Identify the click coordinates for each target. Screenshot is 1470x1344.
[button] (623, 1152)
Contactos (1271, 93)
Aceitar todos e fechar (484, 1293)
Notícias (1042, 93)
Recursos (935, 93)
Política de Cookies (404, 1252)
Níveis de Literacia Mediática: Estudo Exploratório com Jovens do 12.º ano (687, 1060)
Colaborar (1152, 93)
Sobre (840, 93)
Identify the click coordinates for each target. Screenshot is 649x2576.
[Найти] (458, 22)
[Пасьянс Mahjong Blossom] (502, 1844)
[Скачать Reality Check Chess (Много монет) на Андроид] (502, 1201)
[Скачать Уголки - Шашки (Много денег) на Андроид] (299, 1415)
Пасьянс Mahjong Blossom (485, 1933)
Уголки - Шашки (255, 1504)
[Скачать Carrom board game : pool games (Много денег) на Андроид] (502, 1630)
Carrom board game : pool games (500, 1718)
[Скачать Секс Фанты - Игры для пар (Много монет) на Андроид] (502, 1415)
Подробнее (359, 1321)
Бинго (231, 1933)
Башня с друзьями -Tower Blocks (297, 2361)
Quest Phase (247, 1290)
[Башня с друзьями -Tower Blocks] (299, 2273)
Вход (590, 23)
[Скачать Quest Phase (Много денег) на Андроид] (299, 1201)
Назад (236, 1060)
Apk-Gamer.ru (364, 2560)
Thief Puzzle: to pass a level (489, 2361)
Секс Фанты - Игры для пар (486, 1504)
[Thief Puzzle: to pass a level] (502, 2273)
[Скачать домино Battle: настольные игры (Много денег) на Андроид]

^^^^^^^^

The problem> Set down, exactly as they stand above, the lines starting with the line with "Бинго (231, 1933)" and going on through the line with "[Thief Puzzle: to pass a level] (502, 2273)", and no others.

Answer space>
Бинго (231, 1933)
Башня с друзьями -Tower Blocks (297, 2361)
Quest Phase (247, 1290)
[Башня с друзьями -Tower Blocks] (299, 2273)
Вход (590, 23)
[Скачать Quest Phase (Много денег) на Андроид] (299, 1201)
Назад (236, 1060)
Apk-Gamer.ru (364, 2560)
Thief Puzzle: to pass a level (489, 2361)
Секс Фанты - Игры для пар (486, 1504)
[Thief Puzzle: to pass a level] (502, 2273)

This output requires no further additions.